Objectives: There is evidence that B lymphocytes play a role in the pathogenesis of systemic sclerosis (scleroderma). Stimulatory autoantibodies targeting and activating normal human fibroblasts in vitro have been demonstrated in sera from scleroderma patients. Rituximab is a monoclonal antibody which selectively targets and depletes CD20+ B lymphocytes. We investigated the biological effects of rituximab in six patients affected by scleroderma with severe skin involvement.
Methods: Six patients with severe skin fibrosis, unresponsive to immunosuppressive treatment, were treated with 375 mg/m2 per week of intravenous rituximab for a total of four doses. Serum stimulatory autoantibodies to the PDGF receptor were detected. Fibroblast activation was evaluated in fibroblasts grown from skin biopsies performed at baseline and at months 3 and 6 post-treatment. The modified Rodnan's skin score, health assessment questionnaire (HAQ) and visual analogic scale (VAS) for global wellness and B lymphocyte count were performed monthly.

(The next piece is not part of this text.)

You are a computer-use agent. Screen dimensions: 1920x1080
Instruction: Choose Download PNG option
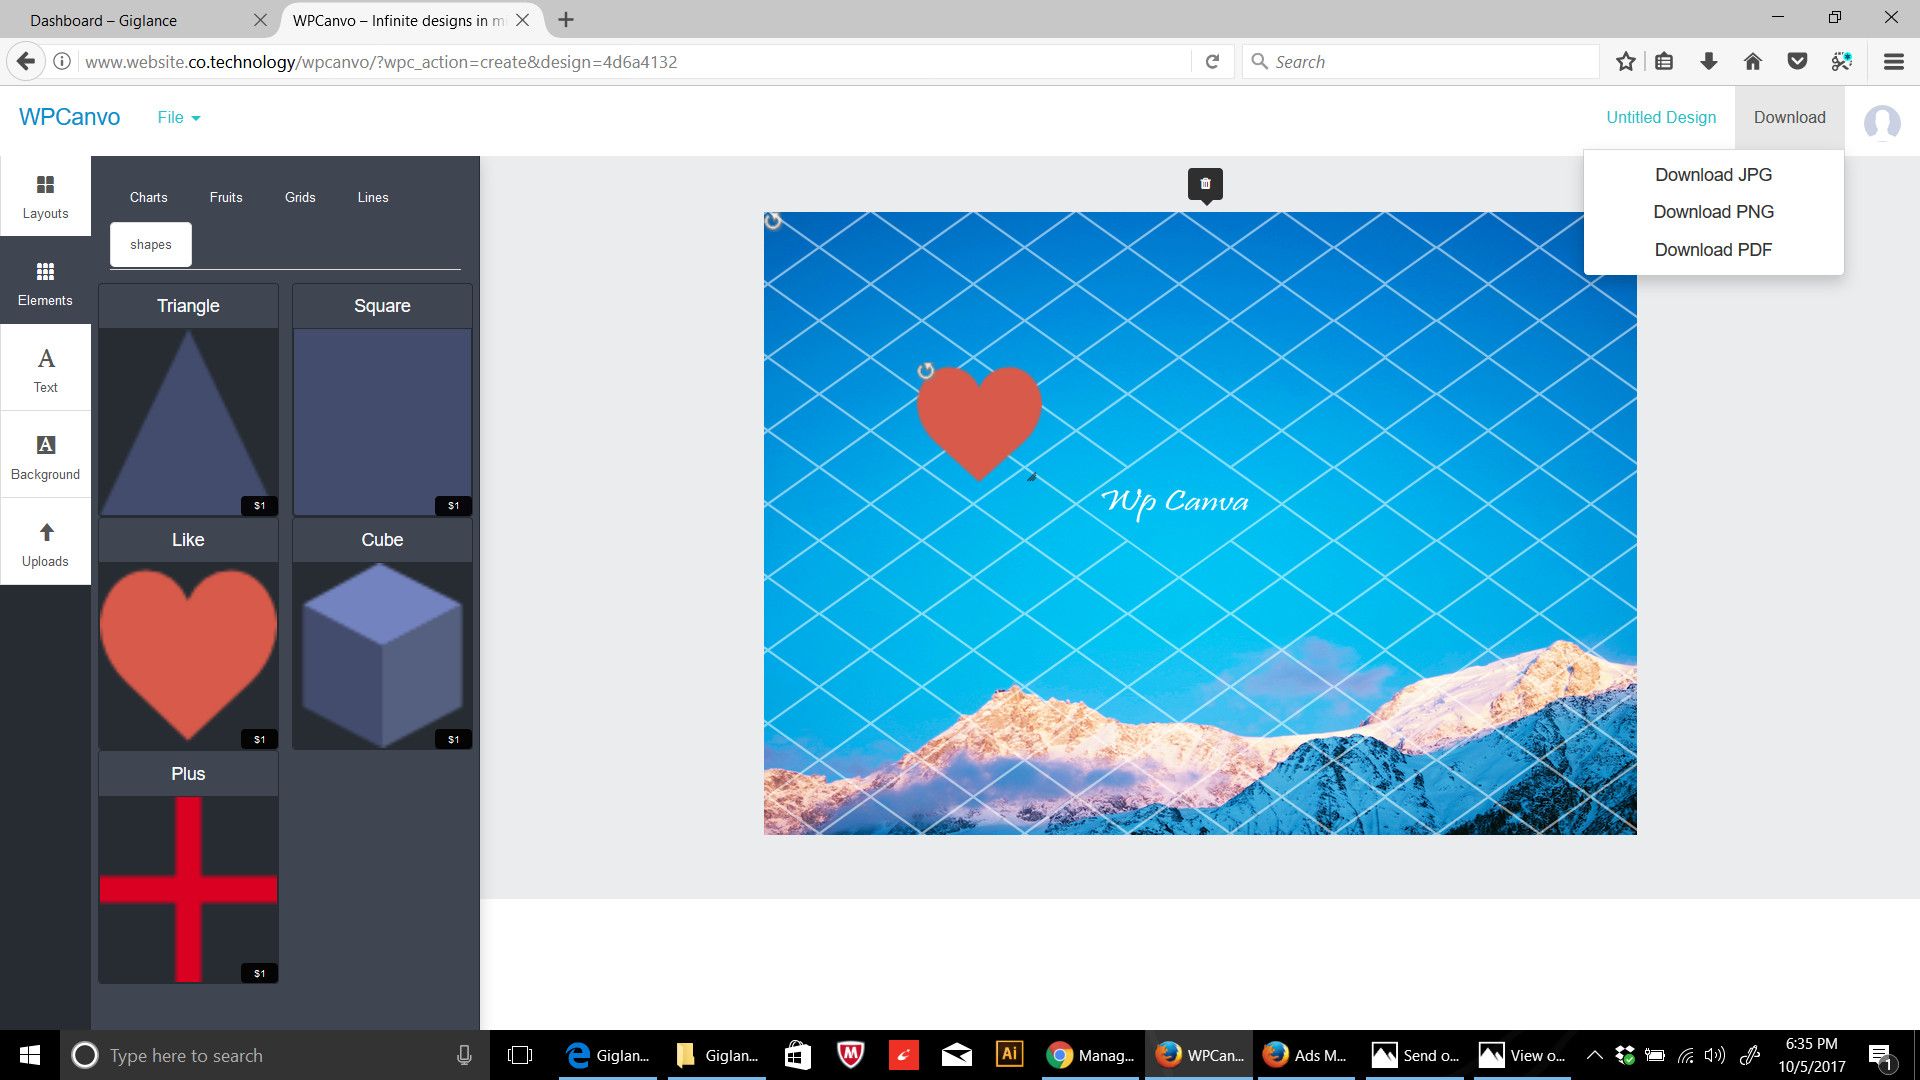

Results: A significant reduction of anti-PDGF receptor autoantibodies was observed in the serum of all patients 3 months after treatment. Fibroblasts showed a significant downregulation of type I collagen gene expression and of the intracellular signalling triggered by anti-PDGFR autoantibodies. A decrease of the skin score and an improvement of disability indexes matched with the in vitro results. A single course of rituximab reduced scleroderma fibroblast activation in vitro and the serum levels of anti-PDGFR stimulatory autoantibodies.
Conclusions: These data provide further evidence of B-cell involvement in the pathogenesis of scleroderma. Targeting B cells may be a promising treatment for scleroderma patients, and controlled clinical trials are warranted.